L'attrait du marché européen
TNS Sofres réalise déjà en France 20 à 25 % de son activité “Etudes Consumer” on line et ambitionne de faire passer ce chiffre à 35 % en Europe d'ici à 2007. Chez Ipsos, le pourcentage est de 15 % en France et 25 % aux Etats-Unis ; chez GfK de 25 à 30 % en France pour les études NPD. Il est de 5 % pour d'autres sociétés comme IOD ou CSA et devrait progresser très vite. Depuis un an, Internet a séduit de plus en plus les annonceurs pour les études publicitaires, les études “loyalty”, les études de climat interne. La vitesse de pénétration d'Internet en Europe et l'accélération de la demande d'études on line attirent de nouveaux acteurs qui n'hésitent pas à franchir l'Atlantique pour se développer sur le continent.
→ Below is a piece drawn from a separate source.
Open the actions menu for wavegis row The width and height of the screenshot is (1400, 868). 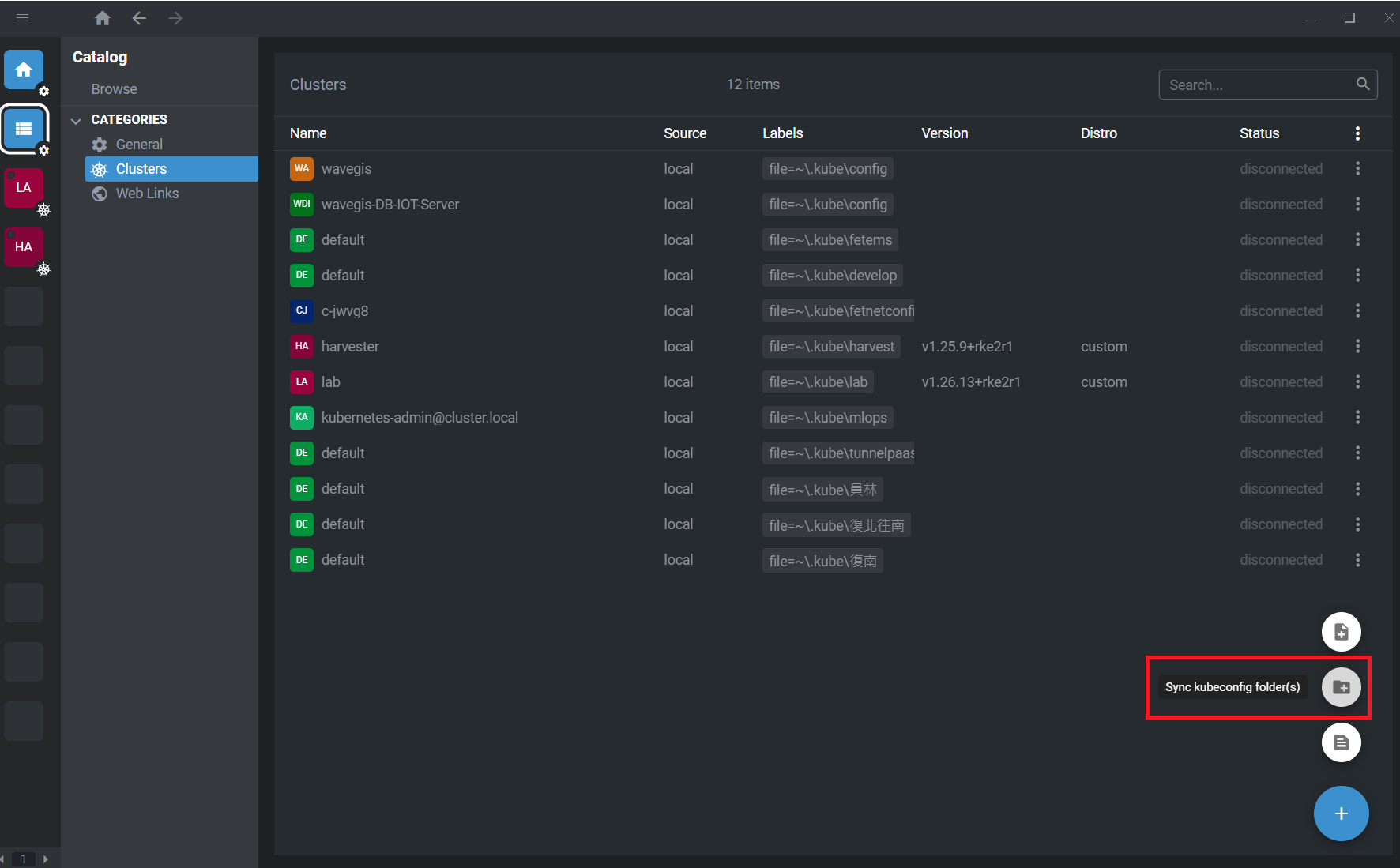click(1357, 169)
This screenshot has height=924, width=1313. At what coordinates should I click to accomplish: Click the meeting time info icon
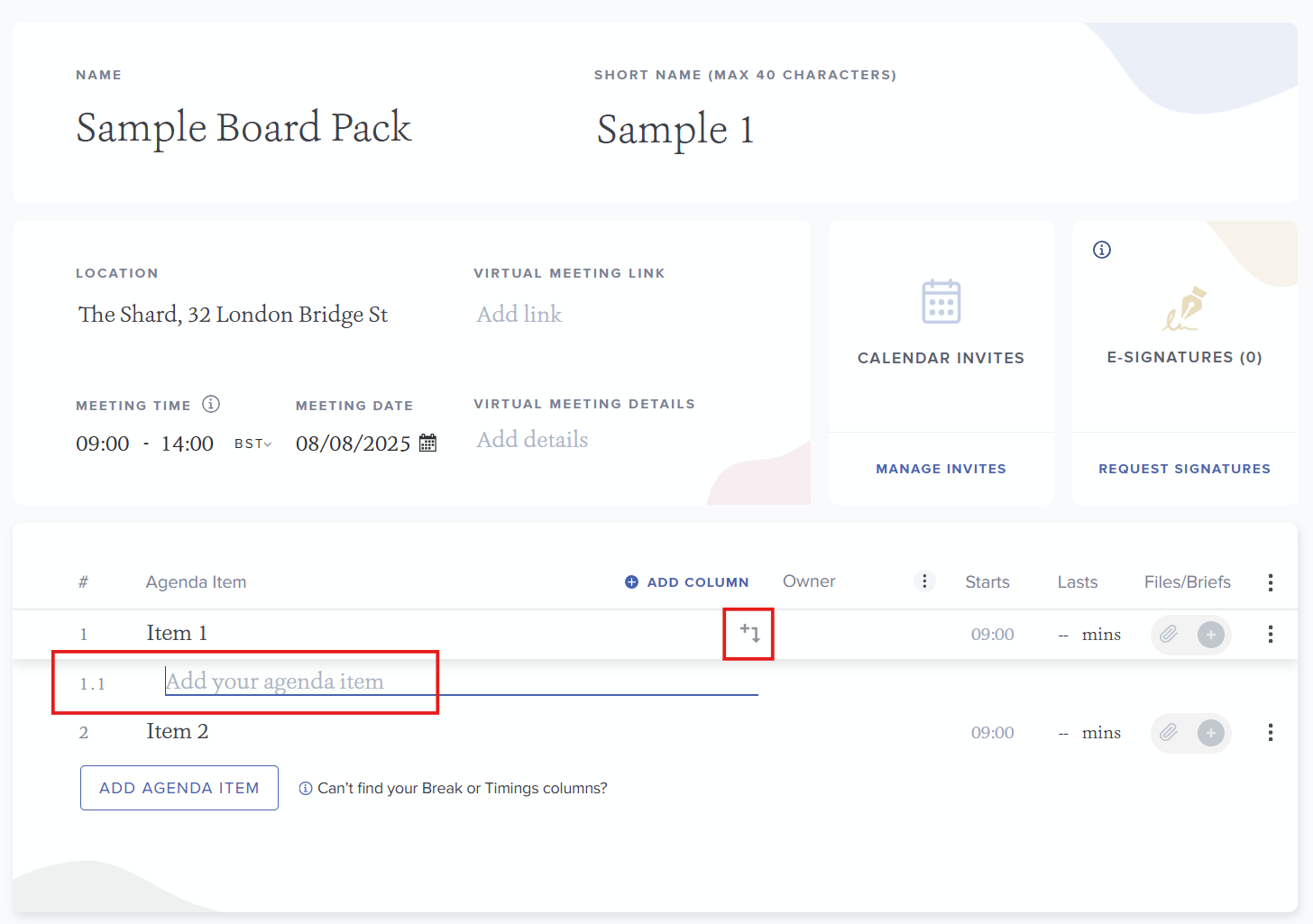coord(211,404)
Ainsi, l'an dernier, Harris Interactive, un des leaders des études on line aux Etats-Unis, a racheté Novatris, société spécialisée française fondée il y a dix ans par Patrick Van Bloeme et Nathalie Perrio-Combeaux. Récemment, Greenfield On line, l'une des principales sociétés de terrain on line américaine a racheté Ciao Europe pour assurer son développement européen. Plus récemment encore, GMI, société américaine qui propose des logiciels et de la technologie d'enquêtes et qui dispose d'un des plus grands access panels on line mondiaux (GTM), a ouvert un bureau à Paris, placé sous la responsabilité de Michel Pélegrin. Pour assurer son développement, To Luna s'est introduit à la Bourse de Londres et a levé 7,25 ME. « Cinq ans après notre création, cette opération démontre la confiance des marchés dans notre expertise, nos équipes et nos technologies », commente Frédéric-Charles Petit, CEO de To Luna, dont 70 % des clients sont à l'international. Research Now, société britannique de terrain on line, créée en 2002, entrée en Bourse en 2005 avec un bureau à Londres et un en Australie, va bientôt s'installer en France, en Allemagne et à New York. Ces sociétés de terrain on line travaillent essentiellement pour les sociétés d'études. Jusqu'où ira cette course à l'access panel ? Y a-t-il de la place pour les panels d'instituts et de fournisseurs de terrain ? Les sociétés d'études n'utiliseront-elles pas à terme leurs panélistes pour des études à valeur ajoutée, des panels propriétaires, des études de niche et ne feront-elles pas appel aux “providers” pour les études plus simples ?
L'enjeu de la qualité
Pour les sociétés d'études, la question sera : faut-il monter un access panel en propre ou faire appel à des fournisseurs ? « A ce jour, personne n'a un access panel suffisant pour répondre à la demande », estime Mitch Eggers, Chief Operations Officer de GMI. FullSIX Research a tranché : « Le domaine s'est professionnalisé, constate Edouard Servan-Schreiber, son directeur général. Nous nous sommes dit que gérer un acess panel était un métier qui demandait beaucoup d'efforts. Or, notre métier de petit institut, c'est d'être un institut commando qui sait répondre à toutes les problématiques. Nous avons donc décidé de travailler avec des fournisseurs comme LightSpeed Research ou Greenfield/Ciao. » Mais la course à la taille ne devra pas faire oublier la qualité. « La taille n'est pas un argument de qualité ; ce n'est qu'une résultante de la demande étude. Ce qui l'est, c'est le mode de recrutement, de gestion, la façon d'administrer les panélistes, les incentives », souligne Yannick Carriou. Pour l'Ifop, il est important d'appliquer à ces “nouvelles études” le même souci de qualité, de rigueur et de savoir-faire méthodologique. « Les clients sont de plus en plus experts et nous devons être de plus en plus transparents », remarque Mitch Eggers. Laurent Sorbier, directeur général de Panels & Media, préconise un échantillonnage multipanel pour limiter les biais propres à chaque panel. Une commission de l'UDA, placée sous la responsabilité de François Laurent (TTE Europe), s'intéresse à la qualité dans le recueil de données, en particulier sur Internet. « Il y a de vraies questions à se poser sur les moyens d'améliorer le recrutement et la représentativité, constate Christian Delom, P-dg de Socio Logiciels. Il est important que ce métier du on line devienne un marché de qualité. » Et Yannick Carriou de conclure : « Quand on dit “je fais des études on line”, il faut placer l'accent tonique sur le mot “études”. C'est là notre métier et un métier qui repose sur la qualité. »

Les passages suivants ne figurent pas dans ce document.